Reproduce every line of the data below without any changes.

**Recorded data:**
——————————

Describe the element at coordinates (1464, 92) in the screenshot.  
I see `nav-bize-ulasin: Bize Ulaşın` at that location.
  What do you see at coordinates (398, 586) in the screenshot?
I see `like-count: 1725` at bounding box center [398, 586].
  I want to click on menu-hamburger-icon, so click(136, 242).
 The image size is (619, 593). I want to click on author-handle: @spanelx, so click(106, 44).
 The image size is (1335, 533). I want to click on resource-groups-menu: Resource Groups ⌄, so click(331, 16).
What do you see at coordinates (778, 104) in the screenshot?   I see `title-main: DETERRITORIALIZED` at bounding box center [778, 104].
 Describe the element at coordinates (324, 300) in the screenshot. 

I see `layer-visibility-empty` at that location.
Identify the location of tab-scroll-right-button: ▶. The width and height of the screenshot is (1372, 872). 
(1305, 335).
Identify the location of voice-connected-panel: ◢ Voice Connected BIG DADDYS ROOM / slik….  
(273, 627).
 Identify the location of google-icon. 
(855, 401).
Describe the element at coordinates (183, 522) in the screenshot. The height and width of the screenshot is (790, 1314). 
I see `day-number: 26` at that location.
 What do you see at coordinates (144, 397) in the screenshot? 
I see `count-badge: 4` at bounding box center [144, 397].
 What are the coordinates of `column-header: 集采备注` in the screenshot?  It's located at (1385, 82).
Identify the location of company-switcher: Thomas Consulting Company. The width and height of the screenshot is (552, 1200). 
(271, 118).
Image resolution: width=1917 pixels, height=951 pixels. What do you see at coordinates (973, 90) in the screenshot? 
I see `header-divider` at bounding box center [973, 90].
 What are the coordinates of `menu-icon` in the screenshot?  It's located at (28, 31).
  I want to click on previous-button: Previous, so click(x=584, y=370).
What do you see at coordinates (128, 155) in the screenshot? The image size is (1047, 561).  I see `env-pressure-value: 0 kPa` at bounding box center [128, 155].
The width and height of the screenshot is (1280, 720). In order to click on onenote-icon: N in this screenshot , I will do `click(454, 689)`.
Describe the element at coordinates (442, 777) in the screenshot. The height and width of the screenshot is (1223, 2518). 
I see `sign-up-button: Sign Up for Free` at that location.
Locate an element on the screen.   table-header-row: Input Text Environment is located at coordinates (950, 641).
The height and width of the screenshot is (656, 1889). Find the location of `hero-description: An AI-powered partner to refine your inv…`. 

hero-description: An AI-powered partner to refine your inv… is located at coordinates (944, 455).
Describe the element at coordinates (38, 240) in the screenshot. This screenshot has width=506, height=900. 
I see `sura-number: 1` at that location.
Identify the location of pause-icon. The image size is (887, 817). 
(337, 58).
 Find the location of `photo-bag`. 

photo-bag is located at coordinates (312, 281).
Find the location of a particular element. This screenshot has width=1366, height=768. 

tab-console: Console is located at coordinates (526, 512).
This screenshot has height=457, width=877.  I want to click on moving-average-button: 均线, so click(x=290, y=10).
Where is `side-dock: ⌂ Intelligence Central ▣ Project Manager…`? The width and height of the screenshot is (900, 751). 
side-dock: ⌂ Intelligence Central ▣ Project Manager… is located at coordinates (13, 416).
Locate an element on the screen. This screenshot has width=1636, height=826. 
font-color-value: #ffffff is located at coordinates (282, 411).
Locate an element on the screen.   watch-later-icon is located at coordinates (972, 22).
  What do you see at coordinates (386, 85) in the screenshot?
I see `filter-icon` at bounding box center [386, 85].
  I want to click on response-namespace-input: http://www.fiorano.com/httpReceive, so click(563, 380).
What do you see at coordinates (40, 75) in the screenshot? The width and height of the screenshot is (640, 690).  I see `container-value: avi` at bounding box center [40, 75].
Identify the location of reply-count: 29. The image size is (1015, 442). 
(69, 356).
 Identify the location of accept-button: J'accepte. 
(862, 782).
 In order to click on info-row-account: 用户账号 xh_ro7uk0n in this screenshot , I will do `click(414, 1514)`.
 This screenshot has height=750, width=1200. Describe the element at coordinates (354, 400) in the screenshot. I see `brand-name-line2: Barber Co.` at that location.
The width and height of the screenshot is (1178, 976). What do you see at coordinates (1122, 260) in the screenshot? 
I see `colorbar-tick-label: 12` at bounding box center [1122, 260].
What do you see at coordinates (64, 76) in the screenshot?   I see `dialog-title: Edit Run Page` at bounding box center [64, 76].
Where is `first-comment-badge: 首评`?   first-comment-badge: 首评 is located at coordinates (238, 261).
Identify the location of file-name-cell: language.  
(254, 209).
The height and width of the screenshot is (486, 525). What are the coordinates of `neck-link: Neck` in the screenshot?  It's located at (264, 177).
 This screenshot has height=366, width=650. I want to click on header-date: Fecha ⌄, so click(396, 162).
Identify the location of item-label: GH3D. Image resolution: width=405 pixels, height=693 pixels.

——————————

**Solution to this exercise:**
Describe the element at coordinates (1464, 92) in the screenshot.  
I see `nav-bize-ulasin: Bize Ulaşın` at that location.
  What do you see at coordinates (398, 586) in the screenshot?
I see `like-count: 1725` at bounding box center [398, 586].
  I want to click on menu-hamburger-icon, so click(136, 242).
 The image size is (619, 593). I want to click on author-handle: @spanelx, so click(106, 44).
 The image size is (1335, 533). I want to click on resource-groups-menu: Resource Groups ⌄, so click(331, 16).
What do you see at coordinates (778, 104) in the screenshot?   I see `title-main: DETERRITORIALIZED` at bounding box center [778, 104].
 Describe the element at coordinates (324, 300) in the screenshot. 

I see `layer-visibility-empty` at that location.
Identify the location of tab-scroll-right-button: ▶. The width and height of the screenshot is (1372, 872). 
(1305, 335).
Identify the location of voice-connected-panel: ◢ Voice Connected BIG DADDYS ROOM / slik….  
(273, 627).
 Identify the location of google-icon. 
(855, 401).
Describe the element at coordinates (183, 522) in the screenshot. The height and width of the screenshot is (790, 1314). 
I see `day-number: 26` at that location.
 What do you see at coordinates (144, 397) in the screenshot? 
I see `count-badge: 4` at bounding box center [144, 397].
 What are the coordinates of `column-header: 集采备注` in the screenshot?  It's located at (1385, 82).
Identify the location of company-switcher: Thomas Consulting Company. The width and height of the screenshot is (552, 1200). 
(271, 118).
Image resolution: width=1917 pixels, height=951 pixels. What do you see at coordinates (973, 90) in the screenshot? 
I see `header-divider` at bounding box center [973, 90].
 What are the coordinates of `menu-icon` in the screenshot?  It's located at (28, 31).
  I want to click on previous-button: Previous, so click(x=584, y=370).
What do you see at coordinates (128, 155) in the screenshot? The image size is (1047, 561).  I see `env-pressure-value: 0 kPa` at bounding box center [128, 155].
The width and height of the screenshot is (1280, 720). In order to click on onenote-icon: N in this screenshot , I will do `click(454, 689)`.
Describe the element at coordinates (442, 777) in the screenshot. The height and width of the screenshot is (1223, 2518). 
I see `sign-up-button: Sign Up for Free` at that location.
Locate an element on the screen.   table-header-row: Input Text Environment is located at coordinates (950, 641).
The height and width of the screenshot is (656, 1889). Find the location of `hero-description: An AI-powered partner to refine your inv…`. 

hero-description: An AI-powered partner to refine your inv… is located at coordinates (944, 455).
Describe the element at coordinates (38, 240) in the screenshot. This screenshot has width=506, height=900. 
I see `sura-number: 1` at that location.
Identify the location of pause-icon. The image size is (887, 817). 
(337, 58).
 Find the location of `photo-bag`. 

photo-bag is located at coordinates (312, 281).
Find the location of a particular element. This screenshot has width=1366, height=768. 

tab-console: Console is located at coordinates (526, 512).
This screenshot has height=457, width=877.  I want to click on moving-average-button: 均线, so click(x=290, y=10).
Where is `side-dock: ⌂ Intelligence Central ▣ Project Manager…`? The width and height of the screenshot is (900, 751). 
side-dock: ⌂ Intelligence Central ▣ Project Manager… is located at coordinates (13, 416).
Locate an element on the screen. This screenshot has width=1636, height=826. 
font-color-value: #ffffff is located at coordinates (282, 411).
Locate an element on the screen.   watch-later-icon is located at coordinates (972, 22).
  What do you see at coordinates (386, 85) in the screenshot?
I see `filter-icon` at bounding box center [386, 85].
  I want to click on response-namespace-input: http://www.fiorano.com/httpReceive, so click(563, 380).
What do you see at coordinates (40, 75) in the screenshot? The width and height of the screenshot is (640, 690).  I see `container-value: avi` at bounding box center [40, 75].
Identify the location of reply-count: 29. The image size is (1015, 442). 
(69, 356).
 Identify the location of accept-button: J'accepte. 
(862, 782).
 In order to click on info-row-account: 用户账号 xh_ro7uk0n in this screenshot , I will do `click(414, 1514)`.
 This screenshot has height=750, width=1200. Describe the element at coordinates (354, 400) in the screenshot. I see `brand-name-line2: Barber Co.` at that location.
The width and height of the screenshot is (1178, 976). What do you see at coordinates (1122, 260) in the screenshot? 
I see `colorbar-tick-label: 12` at bounding box center [1122, 260].
What do you see at coordinates (64, 76) in the screenshot?   I see `dialog-title: Edit Run Page` at bounding box center [64, 76].
Where is `first-comment-badge: 首评`?   first-comment-badge: 首评 is located at coordinates (238, 261).
Identify the location of file-name-cell: language.  
(254, 209).
The height and width of the screenshot is (486, 525). What are the coordinates of `neck-link: Neck` in the screenshot?  It's located at (264, 177).
 This screenshot has height=366, width=650. I want to click on header-date: Fecha ⌄, so click(396, 162).
Identify the location of item-label: GH3D. Image resolution: width=405 pixels, height=693 pixels.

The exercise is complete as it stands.